The task: Transcribe the data exactly, stopping after the "هنر (188, 33)" line.

Supplied records:
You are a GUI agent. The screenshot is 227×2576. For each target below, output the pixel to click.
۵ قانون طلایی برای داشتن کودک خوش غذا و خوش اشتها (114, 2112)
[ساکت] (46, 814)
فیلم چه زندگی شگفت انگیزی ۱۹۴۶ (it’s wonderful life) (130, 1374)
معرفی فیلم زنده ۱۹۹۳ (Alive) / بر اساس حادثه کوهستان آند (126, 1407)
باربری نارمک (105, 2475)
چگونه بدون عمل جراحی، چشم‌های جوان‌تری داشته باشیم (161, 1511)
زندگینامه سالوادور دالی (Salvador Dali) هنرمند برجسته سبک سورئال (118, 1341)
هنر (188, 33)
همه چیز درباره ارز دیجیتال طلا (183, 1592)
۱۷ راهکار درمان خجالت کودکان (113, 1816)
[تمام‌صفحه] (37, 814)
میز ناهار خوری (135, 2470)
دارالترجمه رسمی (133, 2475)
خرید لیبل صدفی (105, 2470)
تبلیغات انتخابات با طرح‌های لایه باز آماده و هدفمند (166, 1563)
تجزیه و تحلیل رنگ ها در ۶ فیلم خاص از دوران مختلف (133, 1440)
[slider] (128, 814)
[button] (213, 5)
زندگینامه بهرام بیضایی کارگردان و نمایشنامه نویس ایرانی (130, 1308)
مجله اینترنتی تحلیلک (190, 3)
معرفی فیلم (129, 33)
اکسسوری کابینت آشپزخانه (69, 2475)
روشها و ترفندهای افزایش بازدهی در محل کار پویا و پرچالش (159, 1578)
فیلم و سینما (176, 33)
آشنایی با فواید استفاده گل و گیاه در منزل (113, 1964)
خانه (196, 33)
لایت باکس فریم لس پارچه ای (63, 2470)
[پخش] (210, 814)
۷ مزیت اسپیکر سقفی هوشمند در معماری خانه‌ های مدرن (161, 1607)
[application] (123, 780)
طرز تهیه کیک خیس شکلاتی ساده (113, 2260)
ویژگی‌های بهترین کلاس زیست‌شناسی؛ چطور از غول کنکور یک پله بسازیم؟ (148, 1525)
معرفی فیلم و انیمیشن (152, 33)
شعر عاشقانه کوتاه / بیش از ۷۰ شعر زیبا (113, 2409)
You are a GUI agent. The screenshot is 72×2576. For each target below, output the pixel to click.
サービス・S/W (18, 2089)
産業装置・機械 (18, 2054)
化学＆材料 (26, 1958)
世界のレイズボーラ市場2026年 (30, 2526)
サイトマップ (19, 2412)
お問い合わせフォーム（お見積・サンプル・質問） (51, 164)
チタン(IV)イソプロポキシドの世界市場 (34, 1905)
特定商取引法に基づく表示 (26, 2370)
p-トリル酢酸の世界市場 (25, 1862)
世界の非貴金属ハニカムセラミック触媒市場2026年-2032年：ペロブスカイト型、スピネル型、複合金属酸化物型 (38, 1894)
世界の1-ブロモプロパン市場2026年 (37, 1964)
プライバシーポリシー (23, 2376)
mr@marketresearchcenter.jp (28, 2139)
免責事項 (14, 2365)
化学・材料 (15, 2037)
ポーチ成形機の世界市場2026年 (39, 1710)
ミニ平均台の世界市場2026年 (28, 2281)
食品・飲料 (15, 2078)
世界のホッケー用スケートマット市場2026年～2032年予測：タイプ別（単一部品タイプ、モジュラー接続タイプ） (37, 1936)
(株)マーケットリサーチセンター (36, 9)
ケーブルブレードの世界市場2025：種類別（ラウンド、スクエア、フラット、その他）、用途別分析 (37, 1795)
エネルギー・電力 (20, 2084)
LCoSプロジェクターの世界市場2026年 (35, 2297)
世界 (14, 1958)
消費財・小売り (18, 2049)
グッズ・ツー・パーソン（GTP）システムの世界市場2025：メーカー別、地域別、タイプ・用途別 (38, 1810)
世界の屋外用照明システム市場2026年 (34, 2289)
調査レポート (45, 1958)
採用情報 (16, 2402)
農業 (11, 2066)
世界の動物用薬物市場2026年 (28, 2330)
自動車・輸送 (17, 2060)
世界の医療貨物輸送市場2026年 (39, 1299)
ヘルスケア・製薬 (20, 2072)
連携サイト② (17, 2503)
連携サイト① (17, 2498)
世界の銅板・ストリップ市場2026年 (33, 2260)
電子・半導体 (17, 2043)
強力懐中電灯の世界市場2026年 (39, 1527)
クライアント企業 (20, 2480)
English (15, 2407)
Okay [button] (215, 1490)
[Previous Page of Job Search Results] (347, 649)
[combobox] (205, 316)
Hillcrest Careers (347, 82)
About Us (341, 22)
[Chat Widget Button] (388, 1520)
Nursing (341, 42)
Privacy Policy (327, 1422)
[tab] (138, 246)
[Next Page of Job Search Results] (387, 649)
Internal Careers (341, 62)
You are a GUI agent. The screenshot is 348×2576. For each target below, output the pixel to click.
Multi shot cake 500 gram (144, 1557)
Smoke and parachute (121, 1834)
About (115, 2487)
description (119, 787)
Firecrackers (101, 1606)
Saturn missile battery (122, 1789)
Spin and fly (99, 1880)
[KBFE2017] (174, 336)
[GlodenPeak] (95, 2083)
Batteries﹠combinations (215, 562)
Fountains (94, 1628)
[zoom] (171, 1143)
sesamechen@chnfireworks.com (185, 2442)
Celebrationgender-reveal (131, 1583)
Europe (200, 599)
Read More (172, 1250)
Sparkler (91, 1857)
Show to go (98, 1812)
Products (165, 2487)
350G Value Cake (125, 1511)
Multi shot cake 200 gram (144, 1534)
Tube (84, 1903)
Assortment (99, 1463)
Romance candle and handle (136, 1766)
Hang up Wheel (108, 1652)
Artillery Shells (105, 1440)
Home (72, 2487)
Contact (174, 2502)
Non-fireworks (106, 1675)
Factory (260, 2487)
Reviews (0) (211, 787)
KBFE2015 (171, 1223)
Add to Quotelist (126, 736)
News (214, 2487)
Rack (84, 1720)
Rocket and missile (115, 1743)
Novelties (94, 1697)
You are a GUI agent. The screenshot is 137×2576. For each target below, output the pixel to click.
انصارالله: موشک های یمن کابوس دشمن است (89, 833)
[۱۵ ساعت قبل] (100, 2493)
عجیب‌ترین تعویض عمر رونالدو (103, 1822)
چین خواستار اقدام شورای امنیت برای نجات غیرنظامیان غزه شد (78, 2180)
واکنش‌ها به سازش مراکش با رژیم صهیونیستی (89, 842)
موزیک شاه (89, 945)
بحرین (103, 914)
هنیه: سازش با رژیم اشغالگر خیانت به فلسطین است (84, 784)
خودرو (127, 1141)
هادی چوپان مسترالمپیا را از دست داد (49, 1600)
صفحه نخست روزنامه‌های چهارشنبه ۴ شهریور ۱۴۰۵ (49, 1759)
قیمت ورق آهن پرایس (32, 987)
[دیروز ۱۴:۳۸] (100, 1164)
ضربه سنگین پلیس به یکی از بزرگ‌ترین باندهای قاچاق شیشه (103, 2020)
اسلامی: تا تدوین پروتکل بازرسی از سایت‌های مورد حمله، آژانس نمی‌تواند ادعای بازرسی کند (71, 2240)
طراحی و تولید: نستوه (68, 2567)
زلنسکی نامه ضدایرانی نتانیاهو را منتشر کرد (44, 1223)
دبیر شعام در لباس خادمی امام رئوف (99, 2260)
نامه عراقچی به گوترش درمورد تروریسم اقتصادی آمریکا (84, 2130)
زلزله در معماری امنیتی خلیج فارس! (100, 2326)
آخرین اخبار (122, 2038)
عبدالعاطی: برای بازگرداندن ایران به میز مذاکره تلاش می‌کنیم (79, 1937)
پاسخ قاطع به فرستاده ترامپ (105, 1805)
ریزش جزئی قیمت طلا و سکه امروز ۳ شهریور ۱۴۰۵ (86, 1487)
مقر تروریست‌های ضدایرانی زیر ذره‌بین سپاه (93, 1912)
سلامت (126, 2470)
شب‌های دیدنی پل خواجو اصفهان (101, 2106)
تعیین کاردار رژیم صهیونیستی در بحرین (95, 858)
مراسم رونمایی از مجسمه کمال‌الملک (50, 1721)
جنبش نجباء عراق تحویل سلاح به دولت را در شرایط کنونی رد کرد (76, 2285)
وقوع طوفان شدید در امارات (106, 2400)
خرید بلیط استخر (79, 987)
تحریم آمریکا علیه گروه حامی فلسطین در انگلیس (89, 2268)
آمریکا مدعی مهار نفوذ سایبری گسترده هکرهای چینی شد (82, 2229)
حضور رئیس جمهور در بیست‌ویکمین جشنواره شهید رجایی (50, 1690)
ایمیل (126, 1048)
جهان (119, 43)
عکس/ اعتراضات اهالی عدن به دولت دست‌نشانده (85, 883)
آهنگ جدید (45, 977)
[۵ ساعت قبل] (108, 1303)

Your solution:
You are a GUI agent. The screenshot is 227×2576. For each target below, output the pixel to click.
۵ قانون طلایی برای داشتن کودک خوش غذا و خوش اشتها (114, 2112)
[ساکت] (46, 814)
فیلم چه زندگی شگفت انگیزی ۱۹۴۶ (it’s wonderful life) (130, 1374)
معرفی فیلم زنده ۱۹۹۳ (Alive) / بر اساس حادثه کوهستان آند (126, 1407)
باربری نارمک (105, 2475)
چگونه بدون عمل جراحی، چشم‌های جوان‌تری داشته باشیم (161, 1511)
زندگینامه سالوادور دالی (Salvador Dali) هنرمند برجسته سبک سورئال (118, 1341)
هنر (188, 33)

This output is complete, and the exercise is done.